Ken Finkleman (born 1946) is a Canadian television and film writer, producer and actor.[1]

Finkleman was born in Winnipeg, Manitoba. In Canada, Finkleman is best known as the writer, creator and producer of the CBC Television series The Newsroom, in which he starred as television news producer George Findlay. He later produced a number of other series for Canadian television as well, including Married Life, Foolish Heart, Foreign Objects, More Tears, Good Dog, and Good God. Each of these series also included Findlay as a linking character; according to The Globe and Mail Finkleman describes Findlay as his vehicle for exploring issues that both intrigue him and tick him off.[2] His 2006 series At the Hotel was his only television project to date not to include George Findlay as a character.

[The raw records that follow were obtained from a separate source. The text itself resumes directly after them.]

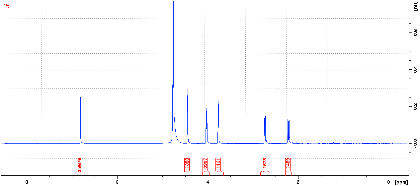Pick the integral label 1.1131
The image size is (420, 186).
[x=218, y=165]
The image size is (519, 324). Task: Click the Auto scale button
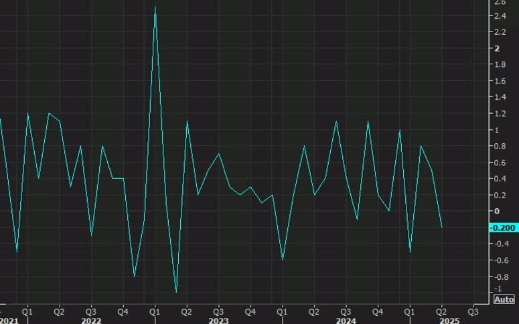[504, 299]
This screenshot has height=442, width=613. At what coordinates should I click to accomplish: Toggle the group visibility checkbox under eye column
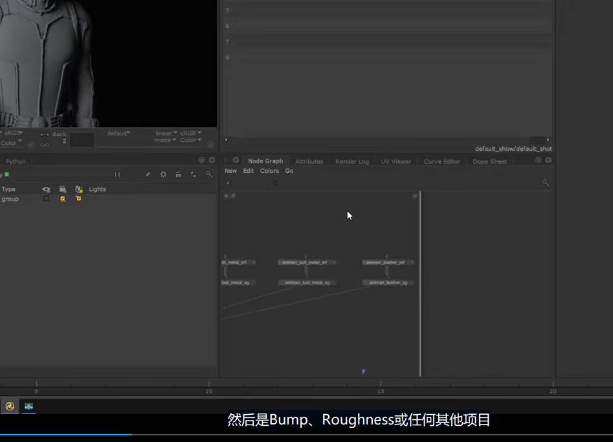[46, 199]
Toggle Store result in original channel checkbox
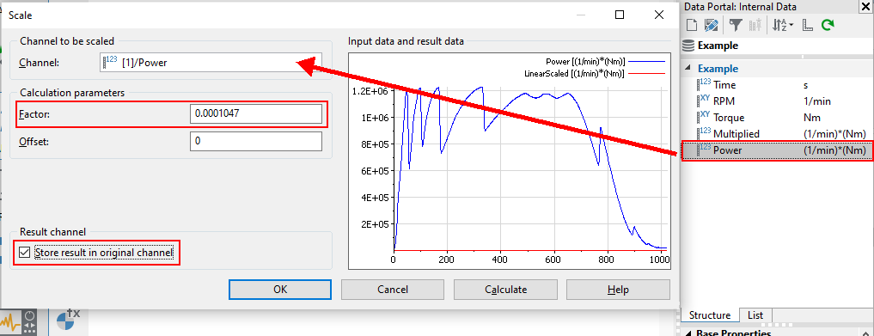Image resolution: width=874 pixels, height=336 pixels. click(x=24, y=253)
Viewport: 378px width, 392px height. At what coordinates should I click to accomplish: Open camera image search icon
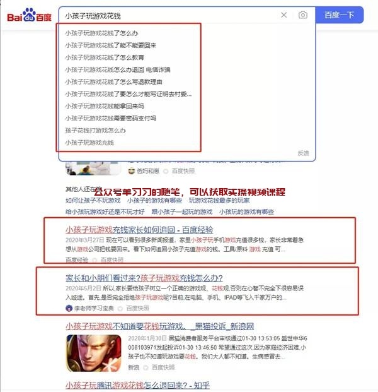pyautogui.click(x=302, y=15)
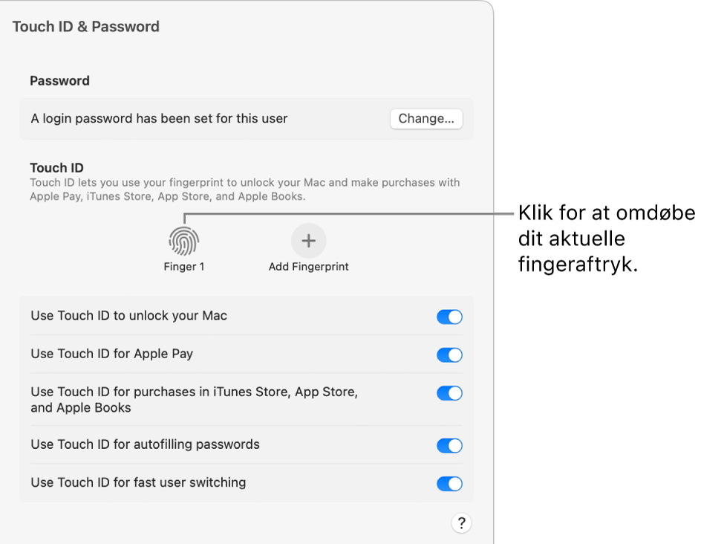
Task: Disable Touch ID for autofilling passwords
Action: [449, 444]

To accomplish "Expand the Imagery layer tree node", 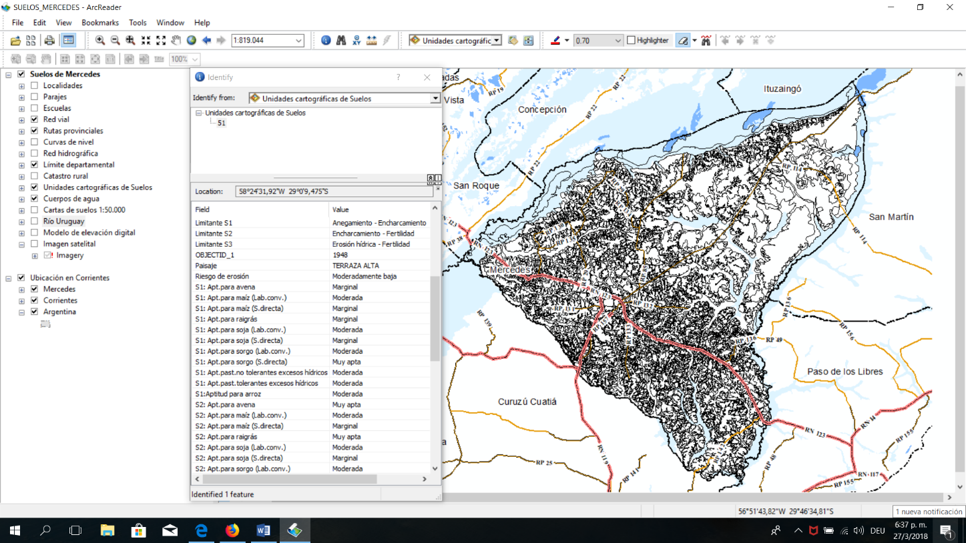I will (35, 255).
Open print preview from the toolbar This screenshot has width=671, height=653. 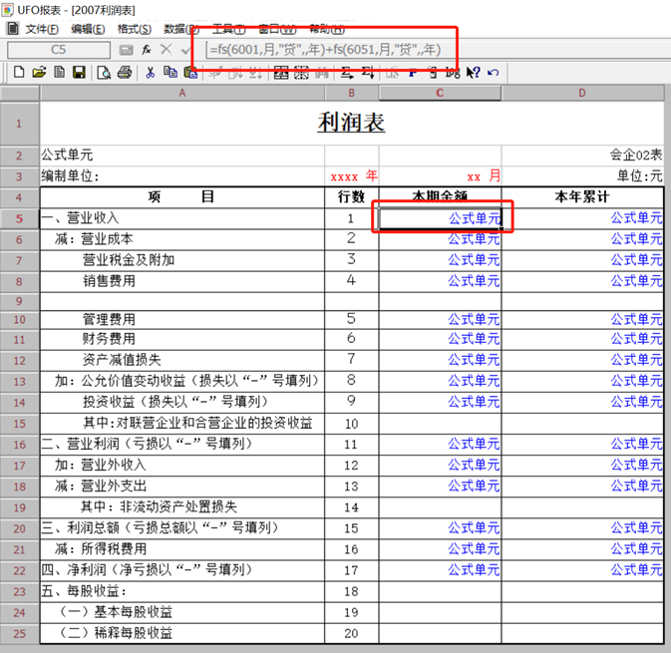104,73
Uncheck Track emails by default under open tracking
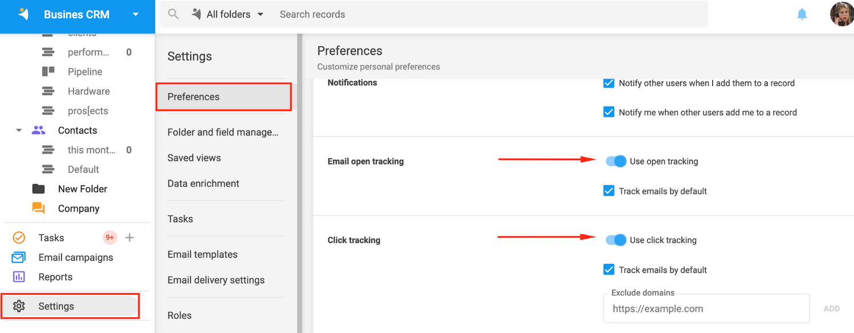The width and height of the screenshot is (854, 333). tap(608, 191)
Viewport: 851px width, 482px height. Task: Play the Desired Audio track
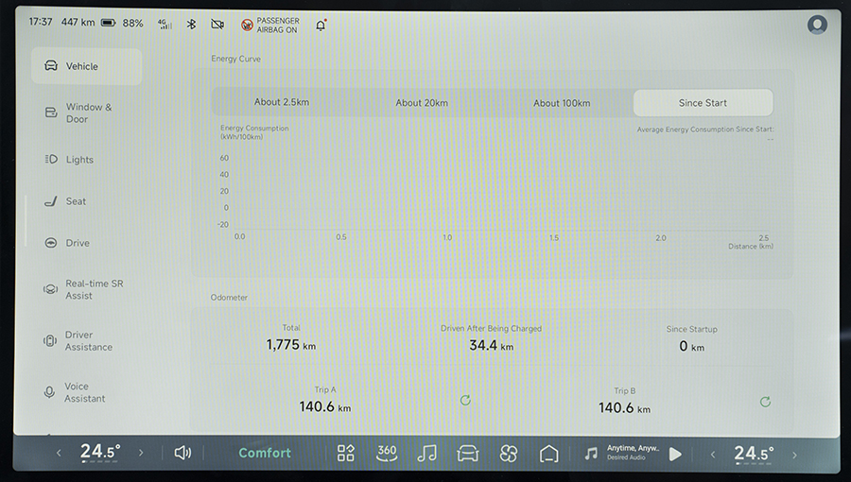click(x=675, y=454)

He began his career doing radio and TV work at the CBC, teaming up with Toronto DJ named Rick Moranis. The two of them performed in a series of live performances on CBC's 90 Minutes Live, comedy radio specials and television comedy pilots including one called Midweek and one called 1980 (produced at CBC Toronto in 1979). Both pilots starred Finkleman and Moranis in a series of irreverent sketches including an early mockumentary sketch featuring Moranis as a Canadian movie producer and another featuring the dubbed in voiced overs of Nazi war criminals as they appear to be discussing their Hollywood agents and the money one can earn being interviewed on major documentary series like The World At War.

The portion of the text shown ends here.